Coming off of better than expected milk prices to close out 2019, the momentum has swung the other direction. So, how much downside risk is left? University of Missouri economist Scott Brown says since prices already moved lower, some of the downside risk is out of the way.
“I still have some optimism longer term as we go through this year, and it's all going to be trade related,” says Brown. “Trade has to offset what appears to be another 3.5 billion pound increase in milk production this year that will try to pressure prices lower.”
Pressure is coming from not just the supply side. Brown says there are a few different factors working to pull down prices.
“Supplies have been stronger than maybe we would have thought six months ago,” says Brown. “We've seen the decline of the number of dairy cows slowing, and I think that's generated some additional supplies out there.”
Brown says another factor is the cheese market. He describes cheese prices as getting hammered at the end of 2019 and into 2020. The economist attributes much of that to uncertainty around trade.
“I think there's some trade issues going on, but if you look at the last report on the international cheese prices, those moved up again,” says Brown. “I think that might give us a boost. We've talked about butter prices being north of $2 for a long period of time, they're sitting 20 cents below that $2 mark now, so it's maybe changing a little bit on the fat side.”
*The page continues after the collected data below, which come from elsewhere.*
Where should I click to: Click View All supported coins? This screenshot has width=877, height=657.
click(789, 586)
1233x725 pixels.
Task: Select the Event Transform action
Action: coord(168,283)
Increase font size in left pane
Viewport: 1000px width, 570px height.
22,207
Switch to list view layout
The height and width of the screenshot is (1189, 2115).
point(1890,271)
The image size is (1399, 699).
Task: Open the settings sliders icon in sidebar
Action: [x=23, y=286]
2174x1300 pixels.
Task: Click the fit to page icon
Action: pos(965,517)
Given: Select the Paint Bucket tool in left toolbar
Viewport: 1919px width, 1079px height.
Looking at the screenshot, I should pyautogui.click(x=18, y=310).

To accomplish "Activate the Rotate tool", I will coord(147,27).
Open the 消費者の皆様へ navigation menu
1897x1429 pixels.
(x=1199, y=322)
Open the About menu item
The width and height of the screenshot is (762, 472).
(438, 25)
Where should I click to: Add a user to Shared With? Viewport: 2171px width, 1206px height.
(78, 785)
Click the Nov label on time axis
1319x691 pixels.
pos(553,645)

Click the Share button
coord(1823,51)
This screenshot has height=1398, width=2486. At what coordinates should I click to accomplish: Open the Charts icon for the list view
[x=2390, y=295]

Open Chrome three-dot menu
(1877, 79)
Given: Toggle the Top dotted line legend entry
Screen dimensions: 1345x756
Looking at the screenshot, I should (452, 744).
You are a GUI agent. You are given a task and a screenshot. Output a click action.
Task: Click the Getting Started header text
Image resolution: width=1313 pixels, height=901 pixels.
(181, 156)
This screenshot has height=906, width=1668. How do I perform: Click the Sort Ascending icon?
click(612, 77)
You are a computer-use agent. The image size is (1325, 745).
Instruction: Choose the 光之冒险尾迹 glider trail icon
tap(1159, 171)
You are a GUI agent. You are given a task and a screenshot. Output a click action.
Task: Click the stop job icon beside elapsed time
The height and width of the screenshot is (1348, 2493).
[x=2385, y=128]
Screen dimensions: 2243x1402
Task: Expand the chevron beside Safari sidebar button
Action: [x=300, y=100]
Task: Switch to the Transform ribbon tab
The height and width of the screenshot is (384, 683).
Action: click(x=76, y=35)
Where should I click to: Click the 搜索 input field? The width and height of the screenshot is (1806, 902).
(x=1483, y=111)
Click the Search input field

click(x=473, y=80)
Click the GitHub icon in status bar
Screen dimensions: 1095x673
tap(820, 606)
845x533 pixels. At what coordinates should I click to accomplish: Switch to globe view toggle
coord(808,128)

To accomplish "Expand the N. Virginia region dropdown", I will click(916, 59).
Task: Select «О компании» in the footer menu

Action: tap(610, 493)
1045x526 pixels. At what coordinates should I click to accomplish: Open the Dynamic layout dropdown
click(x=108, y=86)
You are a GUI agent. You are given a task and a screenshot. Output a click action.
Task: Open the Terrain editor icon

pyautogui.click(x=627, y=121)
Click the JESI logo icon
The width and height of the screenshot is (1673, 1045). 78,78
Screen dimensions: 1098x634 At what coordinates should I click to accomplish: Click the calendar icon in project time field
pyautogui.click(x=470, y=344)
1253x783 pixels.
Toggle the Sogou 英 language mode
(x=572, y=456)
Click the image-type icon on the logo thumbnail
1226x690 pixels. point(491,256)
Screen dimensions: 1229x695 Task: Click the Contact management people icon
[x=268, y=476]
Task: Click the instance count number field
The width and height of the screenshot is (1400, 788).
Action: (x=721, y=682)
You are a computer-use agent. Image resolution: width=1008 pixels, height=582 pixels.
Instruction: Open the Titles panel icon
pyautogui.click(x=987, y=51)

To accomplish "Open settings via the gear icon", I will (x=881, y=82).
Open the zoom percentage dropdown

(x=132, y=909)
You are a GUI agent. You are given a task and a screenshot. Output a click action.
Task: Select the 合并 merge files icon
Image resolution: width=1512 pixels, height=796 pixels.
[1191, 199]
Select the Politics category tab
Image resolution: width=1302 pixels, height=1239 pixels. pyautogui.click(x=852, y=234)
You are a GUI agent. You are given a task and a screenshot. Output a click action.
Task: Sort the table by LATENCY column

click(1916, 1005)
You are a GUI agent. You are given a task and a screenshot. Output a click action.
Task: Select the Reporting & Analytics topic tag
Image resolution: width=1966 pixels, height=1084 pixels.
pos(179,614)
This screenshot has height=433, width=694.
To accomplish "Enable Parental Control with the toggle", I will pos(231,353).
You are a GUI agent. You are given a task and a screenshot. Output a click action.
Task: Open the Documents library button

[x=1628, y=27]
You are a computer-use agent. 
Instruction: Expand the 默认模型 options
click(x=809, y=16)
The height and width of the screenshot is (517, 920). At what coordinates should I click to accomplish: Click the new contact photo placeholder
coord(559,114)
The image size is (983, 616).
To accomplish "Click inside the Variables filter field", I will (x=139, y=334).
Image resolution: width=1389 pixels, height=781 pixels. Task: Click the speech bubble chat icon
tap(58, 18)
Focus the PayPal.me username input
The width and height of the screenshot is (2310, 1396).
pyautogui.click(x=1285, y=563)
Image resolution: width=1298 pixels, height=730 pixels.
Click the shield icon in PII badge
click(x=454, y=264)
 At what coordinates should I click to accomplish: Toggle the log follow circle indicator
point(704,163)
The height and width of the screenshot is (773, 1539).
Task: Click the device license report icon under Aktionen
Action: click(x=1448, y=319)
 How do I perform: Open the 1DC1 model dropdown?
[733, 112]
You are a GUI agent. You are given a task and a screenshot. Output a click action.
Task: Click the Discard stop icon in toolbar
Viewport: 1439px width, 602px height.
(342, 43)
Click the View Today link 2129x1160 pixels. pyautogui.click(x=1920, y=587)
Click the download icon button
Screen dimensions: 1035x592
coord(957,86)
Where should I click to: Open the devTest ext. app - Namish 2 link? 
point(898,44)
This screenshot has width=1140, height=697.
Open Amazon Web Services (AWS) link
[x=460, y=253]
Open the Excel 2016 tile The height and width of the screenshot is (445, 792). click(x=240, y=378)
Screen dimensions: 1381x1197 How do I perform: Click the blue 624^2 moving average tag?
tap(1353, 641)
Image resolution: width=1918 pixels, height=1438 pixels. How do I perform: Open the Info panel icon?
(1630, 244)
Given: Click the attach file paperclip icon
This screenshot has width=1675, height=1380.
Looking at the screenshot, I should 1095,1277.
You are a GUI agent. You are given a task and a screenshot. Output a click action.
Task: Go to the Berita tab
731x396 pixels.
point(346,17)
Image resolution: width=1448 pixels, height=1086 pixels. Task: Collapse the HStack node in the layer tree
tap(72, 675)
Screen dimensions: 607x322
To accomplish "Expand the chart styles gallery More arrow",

As the focus turns to trade deals and what it means for dairy, Brown says the biggest boost for dairy markets could come from China. Brown and other economists say trade with China is vital in 2020. However, a more level playing field with Canada could also give markets a boost.
“With USMCA, dairy got a win there,” adds Brown. “We'll see what happens with Canadian changes as a result of USMCA, but we should expect the Canadians to have less milk powders on the market.”
Brown says less milk powder, combined with greater demand from China, could improve prices.